*** Opening of Text ***

Fourthly, the incompetence beggars belief. As does the cover-up industry that follows in its wake. A distant relative of mine died in a local hospital a few years ago. There were strong grounds for suspecting incompetence, but as soon as we asked for the files on her case – a long-established right for relatives – they were “lost” faster than you could say well, that’s highly convenient.

New Labour’s solution to all of this, which seemed sensible at the time, was to put a high proportion of the last big surge of extra money into the NHS into salaries instead of into facilities. In the naïve belief that investment in facilities was on-going and that increasing salaries could only improve morale and self-respect, most of us thought this was the right thing to do. But on the basis of the un-professionalism, lack of care and downright sloppiness I witnessed, I cannot see how the salary increases made any difference whatsoever. Although I am told – I don’t know this for a fact, but my sources are good – that the extra money went to the higher end of the system. Well, no surprise there.

*** Close of Text ***

■ Exercises to complete
(a) According to the NHS text, where did New Labour put a high proportion of the last big surge of extra money?
(b) Carry on writing the NHS text from its final sentence.
The items after this point come from a different source.

*** Opening of Given information ***

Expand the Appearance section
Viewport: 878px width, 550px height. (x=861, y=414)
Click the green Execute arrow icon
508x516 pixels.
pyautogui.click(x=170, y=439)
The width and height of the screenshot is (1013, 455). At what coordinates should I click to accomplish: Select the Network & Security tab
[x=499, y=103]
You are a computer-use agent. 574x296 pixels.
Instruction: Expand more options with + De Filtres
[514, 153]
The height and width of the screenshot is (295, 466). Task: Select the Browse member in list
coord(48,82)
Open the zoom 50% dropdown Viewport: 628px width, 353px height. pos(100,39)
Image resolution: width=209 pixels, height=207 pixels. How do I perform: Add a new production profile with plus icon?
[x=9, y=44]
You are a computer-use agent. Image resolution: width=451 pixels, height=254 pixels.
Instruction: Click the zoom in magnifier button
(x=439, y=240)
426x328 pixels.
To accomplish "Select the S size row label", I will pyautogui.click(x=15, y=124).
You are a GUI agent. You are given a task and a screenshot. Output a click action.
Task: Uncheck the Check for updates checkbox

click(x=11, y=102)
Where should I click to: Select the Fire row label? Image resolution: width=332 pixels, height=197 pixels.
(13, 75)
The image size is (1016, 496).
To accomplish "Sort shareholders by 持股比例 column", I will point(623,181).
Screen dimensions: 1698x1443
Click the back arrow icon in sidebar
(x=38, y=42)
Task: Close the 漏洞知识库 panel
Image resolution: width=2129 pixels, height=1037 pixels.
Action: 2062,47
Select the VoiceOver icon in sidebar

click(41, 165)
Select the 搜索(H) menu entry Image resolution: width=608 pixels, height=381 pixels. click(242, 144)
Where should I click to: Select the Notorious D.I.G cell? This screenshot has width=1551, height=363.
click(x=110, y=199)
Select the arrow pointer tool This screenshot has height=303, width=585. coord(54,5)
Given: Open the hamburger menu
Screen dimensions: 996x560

*** Close of Given information ***

■ Expected responses
(a) Into salaries instead of into facilities.

(b)
So where do we go from here? Not, absolutely not, into another review of the NHS. Few West End plays have been reviewed less times than the NHS. On the basis of what I witnessed, I will never vote Labour again and those of you who want to get a flavour of how awful the system is before you learn first hand, might want to take a look at this site:

http://nhsblogdoc.blogspot.com/2007/01/britmeds-2007-2.html

My family’s story ended happily, but this too, throws light on the state of the NHS. I said that my mother’s being taken into hospital was caused by breathlessness, brought on by emphysema from 50 years smoking. This, though, is not the whole picture.

In 1985, I worked with an American photographer who had lived in the far east and parts of the third world. No Ugly American, this one. He had absorbed a lot of Buddhist teaching and developed an immense knowledge of traditional medicine, knowledge that far pre-dates the product-dispensing industry that much – not all, but much – of western medicine has become. This in turn, had led him to use homeopathy, one of the major self-healing disciplines and I was so impressed by his experience, that I too saw a homeopath. I haven’t seen a doctor since – ie: in 22 years – and nor have any of my family, who also switched to homeopathy. It was a homeopath who got my mother off smoking – at 70, after 50 years of smoking – and my mother’s only time in hospital since 1985 was this time she needed oxygen, which was at the insistence of the homeopath. The homeopath’s view, which I have since had confirmed by a world expert on emphysema, was that a week’s supply of oxygen was all she needed – not the drugs they pumped into her in the second ward.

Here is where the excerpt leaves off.